▶ _Excerpt to read_:
My Child Just Graduated From College and I Have Parent PLUS Loans. Now What??
Watching your child walk across the stage to receive their college diploma is a moment of immense pride. But for many parents, that joy is tempered by the looming reality of repaying the Parent PLUS loans they took out to make their child’s education possible. These loans, designed to help parents cover the cost of their child's undergraduate education, come with their own set of challenges, especially when it’s time to start repayment.
In this comprehensive guide, we'll explore what Parent PLUS loans are, how they work, the potential pitfalls, and the strategies you can use to manage repayment effectively. Whether you’re feeling overwhelmed or just looking for ways to minimize the financial impact, this article will provide you with the tools and knowledge you need to make informed decisions.
What Are Parent PLUS Loans?
Parent PLUS loans are Federal student loans issued by the U.S. Department of Education. They are available to parents of dependent undergraduate students to help pay for college costs not covered by other financial aid. Unlike other Federal student loans, Parent PLUS loans have no fixed borrowing limit. Instead, you can borrow up to the full cost of attendance, minus any other financial aid your child receives.
This flexibility is both an advantage and a risk. On one hand, it allows you to ensure your child can attend the college of their choice without financial barriers. On the other hand, it can lead to significant debt that must be carefully managed to avoid financial strain.
Key Features of Parent PLUS Loans
Borrowing Limits: The amount you can borrow through Parent PLUS loans is determined by the cost of attendance at your child’s college, minus any other financial aid they receive. This can include tuition, room and board, books, and other expenses. The total amount is typically much higher than what your child can borrow through undergraduate Federal loans, which are capped at lower amounts.

▶ _Problem statement_:
Please answer these questions from the Parent PLUS loans article:
1. What are Parent PLUS loans designed to help parents cover?
2. Which agency issues Parent PLUS loans?
3. What expenses can the cost of attendance include?

▶ _Dataset excerpt_:
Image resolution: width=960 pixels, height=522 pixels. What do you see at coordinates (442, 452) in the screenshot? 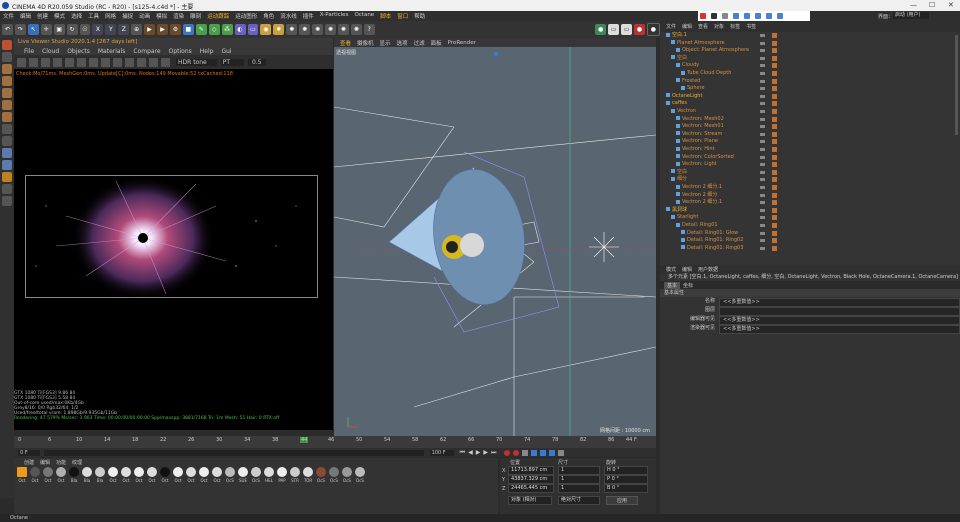
I see `end-frame-field: 100 F` at bounding box center [442, 452].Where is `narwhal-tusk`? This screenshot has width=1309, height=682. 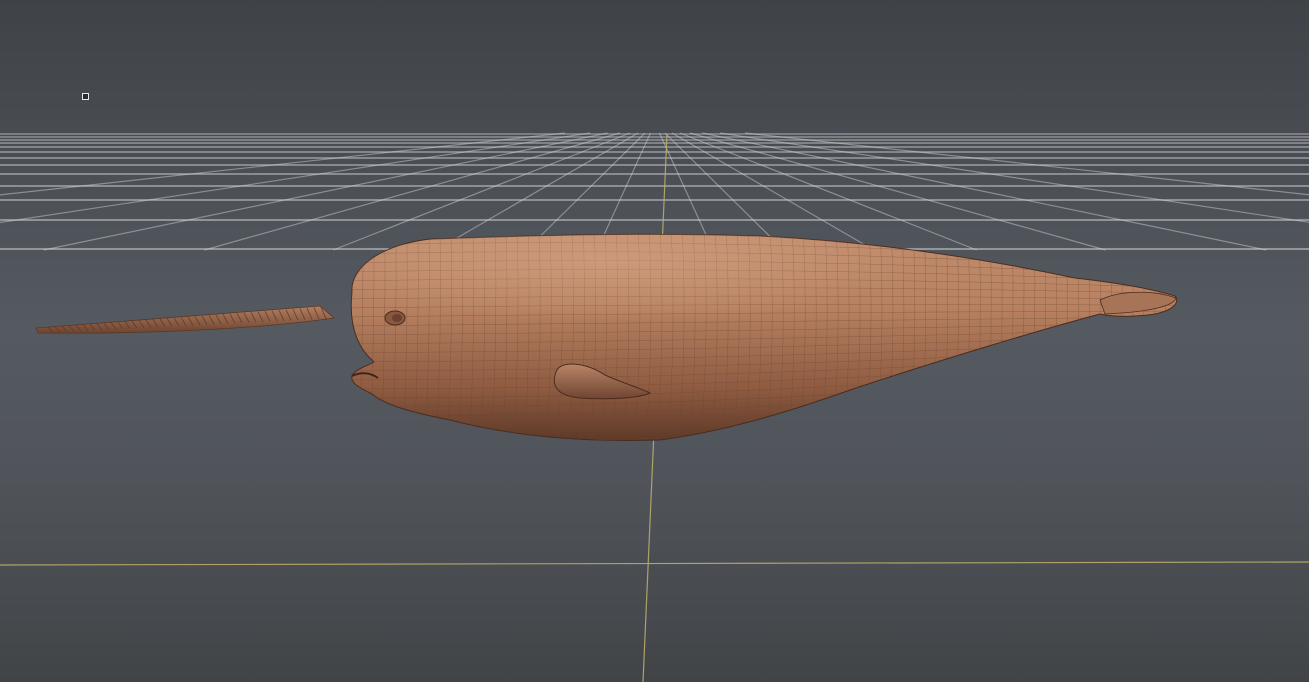 narwhal-tusk is located at coordinates (185, 320).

▶ _Response_:
1. The cost of their child's undergraduate education.
2. The U.S. Department of Education.
3. Tuition, room and board, books, and other expenses.